Start of Record list
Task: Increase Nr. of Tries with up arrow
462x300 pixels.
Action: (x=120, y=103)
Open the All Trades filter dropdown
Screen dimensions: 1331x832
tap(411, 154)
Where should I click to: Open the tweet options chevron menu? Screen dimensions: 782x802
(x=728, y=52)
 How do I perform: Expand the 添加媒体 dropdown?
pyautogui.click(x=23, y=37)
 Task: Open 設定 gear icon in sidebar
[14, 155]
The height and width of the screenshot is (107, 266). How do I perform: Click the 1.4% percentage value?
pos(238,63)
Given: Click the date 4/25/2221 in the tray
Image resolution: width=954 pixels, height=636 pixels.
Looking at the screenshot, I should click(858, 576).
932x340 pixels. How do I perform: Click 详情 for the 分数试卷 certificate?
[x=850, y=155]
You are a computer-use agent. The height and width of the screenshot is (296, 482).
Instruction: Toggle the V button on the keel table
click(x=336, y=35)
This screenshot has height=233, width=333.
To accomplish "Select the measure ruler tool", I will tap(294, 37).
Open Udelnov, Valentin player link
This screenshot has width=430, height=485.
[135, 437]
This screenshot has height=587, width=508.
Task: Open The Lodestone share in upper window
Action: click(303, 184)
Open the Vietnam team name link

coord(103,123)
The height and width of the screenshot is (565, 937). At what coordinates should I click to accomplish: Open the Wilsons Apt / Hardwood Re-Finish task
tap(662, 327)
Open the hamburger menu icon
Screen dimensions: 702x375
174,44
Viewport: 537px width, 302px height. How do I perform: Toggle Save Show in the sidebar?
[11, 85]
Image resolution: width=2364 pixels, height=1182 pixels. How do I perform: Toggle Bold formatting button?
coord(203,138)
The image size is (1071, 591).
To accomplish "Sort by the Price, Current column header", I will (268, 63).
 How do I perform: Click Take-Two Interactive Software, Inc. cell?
End of Record list
> The task:
Rewrite all of the records above, renaming "How do I perform" to "How can I do" wherever it occurs and leaving everything else unchanged.

> Exercise output:
Task: Increase Nr. of Tries with up arrow
462x300 pixels.
Action: (x=120, y=103)
Open the All Trades filter dropdown
Screen dimensions: 1331x832
tap(411, 154)
Where should I click to: Open the tweet options chevron menu? Screen dimensions: 782x802
(x=728, y=52)
 How can I do: Expand the 添加媒体 dropdown?
pyautogui.click(x=23, y=37)
 Task: Open 設定 gear icon in sidebar
[14, 155]
The height and width of the screenshot is (107, 266). How can I do: Click the 1.4% percentage value?
pos(238,63)
Given: Click the date 4/25/2221 in the tray
Image resolution: width=954 pixels, height=636 pixels.
Looking at the screenshot, I should click(858, 576).
932x340 pixels. How can I do: Click 详情 for the 分数试卷 certificate?
[x=850, y=155]
You are a computer-use agent. The height and width of the screenshot is (296, 482).
Instruction: Toggle the V button on the keel table
click(x=336, y=35)
This screenshot has height=233, width=333.
To accomplish "Select the measure ruler tool", I will tap(294, 37).
Open Udelnov, Valentin player link
This screenshot has width=430, height=485.
[135, 437]
This screenshot has height=587, width=508.
Task: Open The Lodestone share in upper window
Action: click(303, 184)
Open the Vietnam team name link

coord(103,123)
The height and width of the screenshot is (565, 937). At what coordinates should I click to accomplish: Open the Wilsons Apt / Hardwood Re-Finish task
tap(662, 327)
Open the hamburger menu icon
Screen dimensions: 702x375
174,44
Viewport: 537px width, 302px height. How can I do: Toggle Save Show in the sidebar?
[11, 85]
Image resolution: width=2364 pixels, height=1182 pixels. How can I do: Toggle Bold formatting button?
coord(203,138)
The image size is (1071, 591).
To accomplish "Sort by the Price, Current column header", I will (268, 63).
 How can I do: Click Take-Two Interactive Software, Inc. cell?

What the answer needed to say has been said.